• **AIM OF THE EXERCISE**: Your output should be exactly the lines from the one containing "Where should I click to: Click" through the final line of the records, both included, with every picture left out.

• **DATA FOR REVIEW**:
=======
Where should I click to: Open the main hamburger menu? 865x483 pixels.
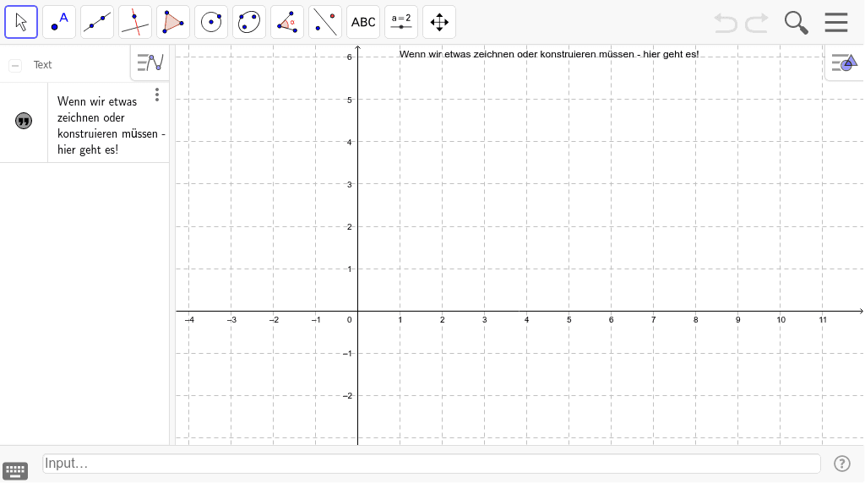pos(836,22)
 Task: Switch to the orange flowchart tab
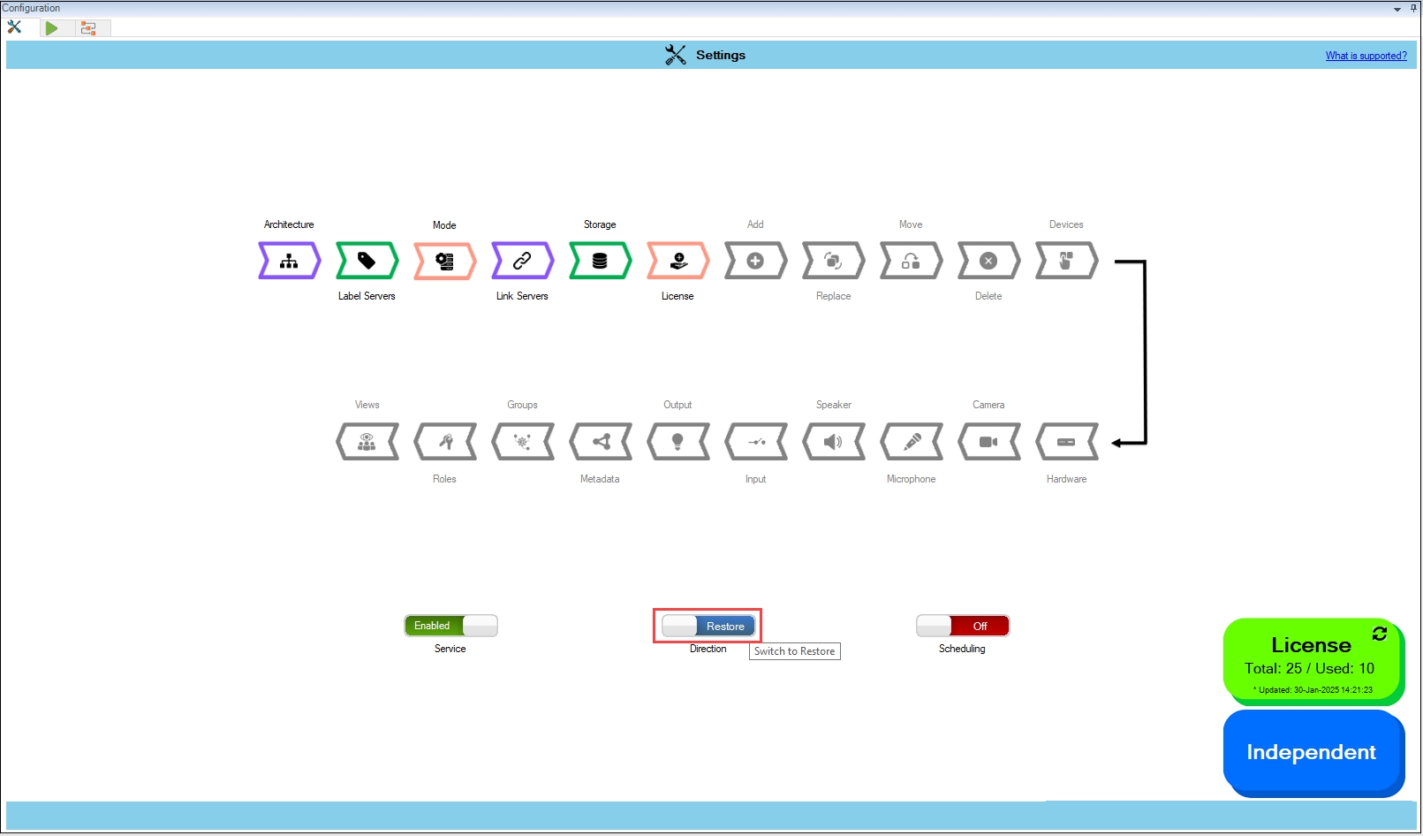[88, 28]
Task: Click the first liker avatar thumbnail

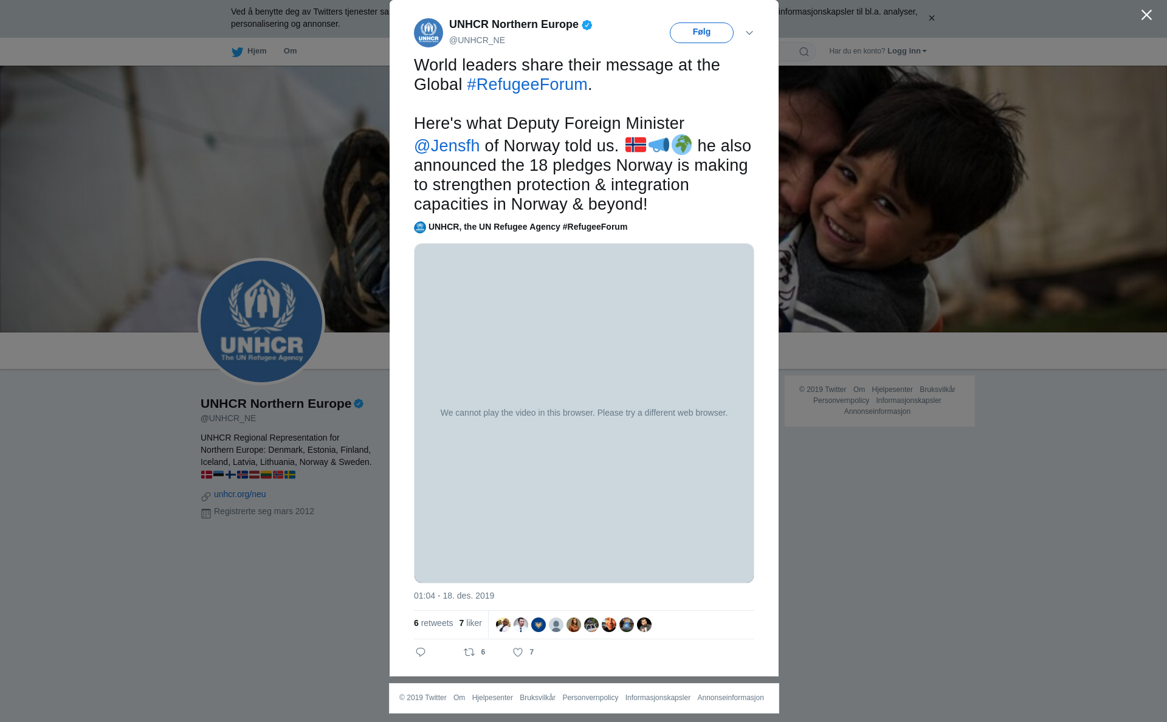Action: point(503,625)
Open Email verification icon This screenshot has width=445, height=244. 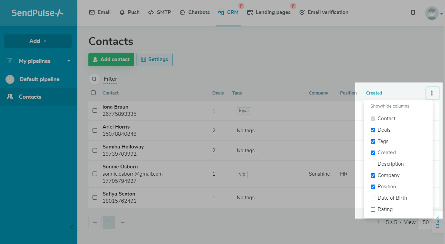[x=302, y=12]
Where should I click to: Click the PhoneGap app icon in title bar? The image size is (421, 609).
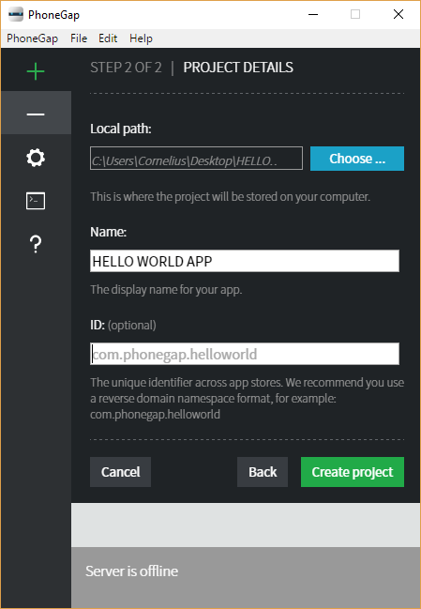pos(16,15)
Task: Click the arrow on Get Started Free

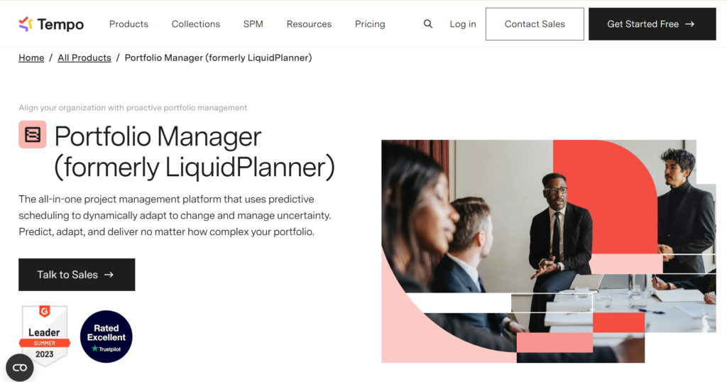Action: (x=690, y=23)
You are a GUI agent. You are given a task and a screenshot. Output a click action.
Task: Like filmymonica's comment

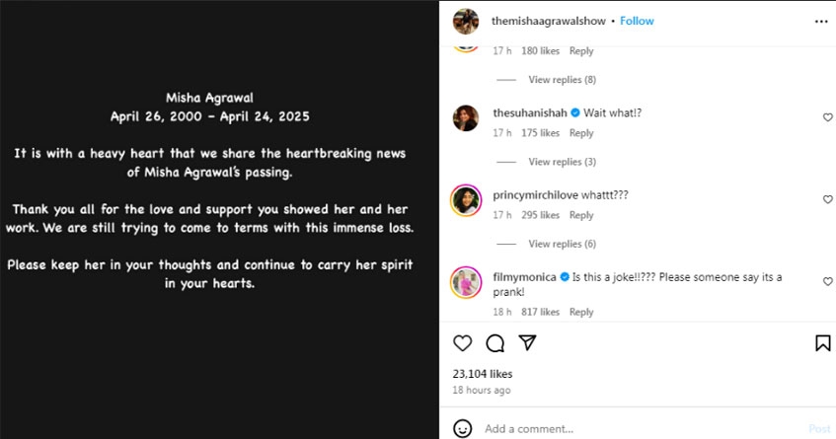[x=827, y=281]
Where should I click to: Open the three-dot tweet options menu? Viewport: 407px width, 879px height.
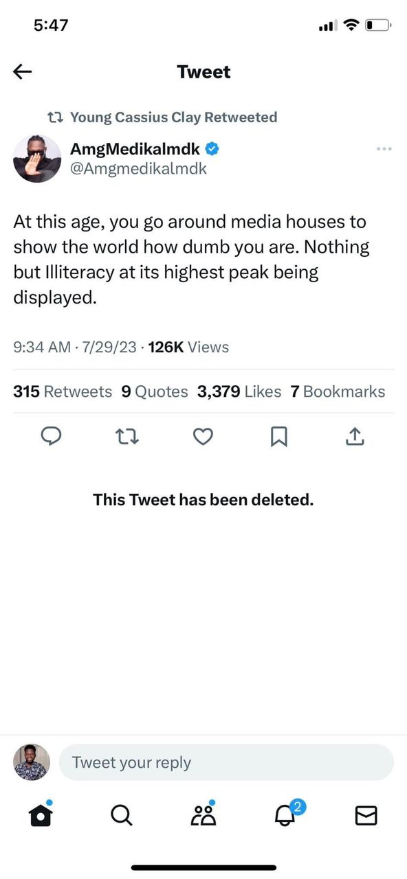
=======
• **ANSWER TO THE EXERCISE**:
Where should I click to: Click the PhoneGap app icon in title bar? The image size is (421, 609).
pos(16,15)
Task: Click the arrow on Get Started Free

Action: (x=690, y=23)
You are a GUI agent. You are given a task and a screenshot. Output a click action.
Task: Like filmymonica's comment

[x=827, y=281]
Where should I click to: Open the three-dot tweet options menu? Viewport: 407px width, 879px height.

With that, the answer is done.